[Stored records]
--- START ---
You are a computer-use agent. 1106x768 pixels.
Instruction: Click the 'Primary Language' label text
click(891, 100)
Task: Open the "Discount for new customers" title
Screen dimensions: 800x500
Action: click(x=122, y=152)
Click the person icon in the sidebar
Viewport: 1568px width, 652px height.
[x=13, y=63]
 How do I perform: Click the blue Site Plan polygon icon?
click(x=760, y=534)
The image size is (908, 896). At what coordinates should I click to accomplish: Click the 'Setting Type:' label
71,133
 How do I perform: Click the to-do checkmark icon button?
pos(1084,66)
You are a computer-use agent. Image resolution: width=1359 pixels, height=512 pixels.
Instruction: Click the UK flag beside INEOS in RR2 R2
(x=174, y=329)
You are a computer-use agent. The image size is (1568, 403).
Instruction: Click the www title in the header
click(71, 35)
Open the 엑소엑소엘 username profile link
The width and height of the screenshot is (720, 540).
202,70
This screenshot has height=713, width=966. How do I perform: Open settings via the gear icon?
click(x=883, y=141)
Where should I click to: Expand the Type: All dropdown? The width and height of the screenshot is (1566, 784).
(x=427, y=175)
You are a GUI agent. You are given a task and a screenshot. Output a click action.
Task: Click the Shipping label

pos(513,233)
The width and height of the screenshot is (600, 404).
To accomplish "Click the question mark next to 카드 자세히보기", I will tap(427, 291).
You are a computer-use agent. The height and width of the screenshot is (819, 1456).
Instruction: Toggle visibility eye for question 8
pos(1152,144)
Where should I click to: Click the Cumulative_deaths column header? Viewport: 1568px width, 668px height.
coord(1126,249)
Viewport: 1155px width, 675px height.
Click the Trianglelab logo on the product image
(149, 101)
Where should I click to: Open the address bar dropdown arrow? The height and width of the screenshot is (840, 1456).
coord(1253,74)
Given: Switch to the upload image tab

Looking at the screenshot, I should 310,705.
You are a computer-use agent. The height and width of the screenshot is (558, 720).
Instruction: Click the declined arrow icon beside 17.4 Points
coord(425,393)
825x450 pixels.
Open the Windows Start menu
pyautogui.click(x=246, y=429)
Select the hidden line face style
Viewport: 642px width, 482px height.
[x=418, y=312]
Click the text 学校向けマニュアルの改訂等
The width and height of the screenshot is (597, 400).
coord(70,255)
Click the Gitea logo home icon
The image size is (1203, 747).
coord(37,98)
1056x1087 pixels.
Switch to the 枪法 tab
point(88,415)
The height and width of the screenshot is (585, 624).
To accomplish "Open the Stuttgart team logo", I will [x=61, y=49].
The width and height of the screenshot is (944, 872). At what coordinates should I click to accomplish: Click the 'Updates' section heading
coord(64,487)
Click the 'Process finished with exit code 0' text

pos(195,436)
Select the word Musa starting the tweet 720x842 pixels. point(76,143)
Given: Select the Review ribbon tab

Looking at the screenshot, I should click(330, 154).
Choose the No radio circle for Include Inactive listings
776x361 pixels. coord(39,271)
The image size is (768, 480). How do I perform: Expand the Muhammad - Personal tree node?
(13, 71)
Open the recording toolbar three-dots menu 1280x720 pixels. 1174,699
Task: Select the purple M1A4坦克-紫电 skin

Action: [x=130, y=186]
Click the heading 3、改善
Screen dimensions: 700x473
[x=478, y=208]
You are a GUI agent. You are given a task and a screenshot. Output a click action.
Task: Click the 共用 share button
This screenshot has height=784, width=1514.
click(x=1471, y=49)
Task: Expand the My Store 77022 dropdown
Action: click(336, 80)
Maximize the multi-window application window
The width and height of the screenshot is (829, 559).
--- END ---
Work request ->
Print nothing but the lines from the one that contains "Maximize the multi-window application window" to the final line of the data, both included, exactly as they read.

Output of the exercise ->
Maximize the multi-window application window
The width and height of the screenshot is (829, 559).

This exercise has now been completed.